Y aunque nos encantaría echarle toda la culpa a las nuevas estrategias de publicidad y mercadeo, la verdad es que nosotros también tenemos un papel en todo esto.

Hemos masticado tanto la palabra “sustentabilidad” que ha perdido su sentido. Sobre todo porque estas palabras -ecología, sostenibilidad, eco-amigable, socialmente y ambientalmente consciente- son, por el momento, algunas de las preferidas de la industria. Una etiqueta verde es mucho más atractiva que un rack completo de ropa sin beneficios: nuestro consumismo se siente menos culpable si en el camino estamos beneficiando a alguien, pero si unirse al movimiento implica más trabajo que comprar una pieza normal, entonces nos quedamos con la opción dos. Nos gustan las bandejas de plata.

Así que, ¿qué repercusión tiene todo esto para el medio ambiente?

Primero es importante que aclaremos qué significa sustentabilidad sin que suene como una clase magistral. Especialmente bajo el lente de la moda, un proceso sustentable o sostenible es el que puede satisfacer las necesidades del consumidor sin comprometer las posibilidades de las generaciones futuras.

En la industria, abarca tanto aspectos medioambientales como sociales. Todo desde la confección de una pieza hasta que esta llega a la vitrina; materiales, el impacto de dichos materiales, las condiciones de sus trabajadores y sus posibilidades de mantener otra vida después de la actual.

Por lo que definitivamente podemos tachar de la lista las cadenas de tiendas que no meten en su presupuesto la mano de obra porque es excesivamente barata.

Y he aquí el primer problema: la falta de estandarización. En la moda no hay requisitos para comprobar cuándo un producto es orgánico o no. Al contrario de lo que ocurre en la industria de la comida rápida, la ropa no tiene estándares que el negocio pueda seguir, así que nunca estamos verdaderamente seguros de que la pieza no comprometa a las generaciones futuras. 

Como si no fuera poco, la industria también toma en cuenta nuestro poco interés de invertir personalmente. Invertir en maquillaje y belleza es fácil, porque es algo para nuestra piel. Invertir en comida es fácil porque es algo que entra en nuestro cuerpo. Pero, invertir en ropa nos hace sentir menos motivados porque el impacto personal entre una pieza ecológica y una normal es indiferente.

Entonces, si ya de por sí es complicado hacer ropa sustentable, imagínense cuando agregamos la falta de interés al cuadro. Los diseñadores hacen malabares para poder mantener a todo el mundo feliz.
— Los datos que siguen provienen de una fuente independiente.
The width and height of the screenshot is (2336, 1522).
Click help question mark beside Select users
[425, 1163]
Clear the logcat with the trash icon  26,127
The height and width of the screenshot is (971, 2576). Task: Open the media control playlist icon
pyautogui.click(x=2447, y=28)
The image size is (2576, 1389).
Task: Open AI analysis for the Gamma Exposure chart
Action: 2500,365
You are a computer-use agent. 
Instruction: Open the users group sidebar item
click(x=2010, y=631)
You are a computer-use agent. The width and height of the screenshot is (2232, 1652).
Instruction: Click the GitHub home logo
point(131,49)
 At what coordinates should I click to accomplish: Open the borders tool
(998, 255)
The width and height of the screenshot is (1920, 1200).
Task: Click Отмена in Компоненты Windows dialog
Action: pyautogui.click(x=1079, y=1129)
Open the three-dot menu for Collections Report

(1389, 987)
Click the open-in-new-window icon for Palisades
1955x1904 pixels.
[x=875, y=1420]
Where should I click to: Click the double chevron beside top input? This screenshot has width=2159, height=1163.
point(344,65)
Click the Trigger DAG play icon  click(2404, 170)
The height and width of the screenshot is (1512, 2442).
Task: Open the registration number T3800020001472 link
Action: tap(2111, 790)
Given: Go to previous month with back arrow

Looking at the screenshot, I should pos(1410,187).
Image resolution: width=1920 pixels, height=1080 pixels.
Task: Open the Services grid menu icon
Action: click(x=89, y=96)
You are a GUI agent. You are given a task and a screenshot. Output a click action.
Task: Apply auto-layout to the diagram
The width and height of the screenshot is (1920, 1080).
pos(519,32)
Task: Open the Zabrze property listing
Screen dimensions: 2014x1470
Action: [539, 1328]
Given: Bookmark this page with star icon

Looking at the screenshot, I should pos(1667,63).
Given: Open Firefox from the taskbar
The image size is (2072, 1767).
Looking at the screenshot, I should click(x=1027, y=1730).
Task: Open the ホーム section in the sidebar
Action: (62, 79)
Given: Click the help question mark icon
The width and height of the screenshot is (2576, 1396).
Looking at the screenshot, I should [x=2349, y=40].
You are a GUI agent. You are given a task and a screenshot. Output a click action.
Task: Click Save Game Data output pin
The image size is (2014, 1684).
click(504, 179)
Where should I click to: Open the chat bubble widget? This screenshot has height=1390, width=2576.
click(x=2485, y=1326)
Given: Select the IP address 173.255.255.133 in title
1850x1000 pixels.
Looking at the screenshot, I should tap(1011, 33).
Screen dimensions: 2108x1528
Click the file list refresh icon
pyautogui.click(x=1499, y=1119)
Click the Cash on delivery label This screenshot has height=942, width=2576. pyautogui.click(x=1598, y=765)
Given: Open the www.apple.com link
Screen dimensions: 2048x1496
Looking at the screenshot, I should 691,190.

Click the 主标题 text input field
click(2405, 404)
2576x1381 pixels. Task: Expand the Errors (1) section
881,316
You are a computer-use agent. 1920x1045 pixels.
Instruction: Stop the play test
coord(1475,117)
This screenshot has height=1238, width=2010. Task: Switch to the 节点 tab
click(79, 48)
Sí, están trabajando para mejorar e innovar los materiales de producción para causar el menor impacto, ahora ciertas marcas son más transparentes, contratan artesanos y se proponen nuevas “metas” ecológicas. Pero al final del día, para una industria que se basa totalmente en los consumidores que compran temporada tras temporada las tendencias, el negocio no es inherentemente sustentable. Creer que una marca es sustentable es como confiar en la merengada de chocolate que dice “cero calorías, cero azúcar, cero merengada y cero chocolate”, no tiene sentido. 

Así que para responder la pregunta general de una vez por todas, una marca nunca podrá ser verdaderamente sustentable. Lo que sí puede hacer es un cúmulo de pequeñas acciones que lo orienten a un camino más amigable con el planeta, para que por lo menos en el año 2039 pueda lanzar su primera colección sustentable.

Ah, y nosotros al menos deberíamos saber de dónde viene nuestra ropa. Quizás no cambie el mundo pero algo es algo.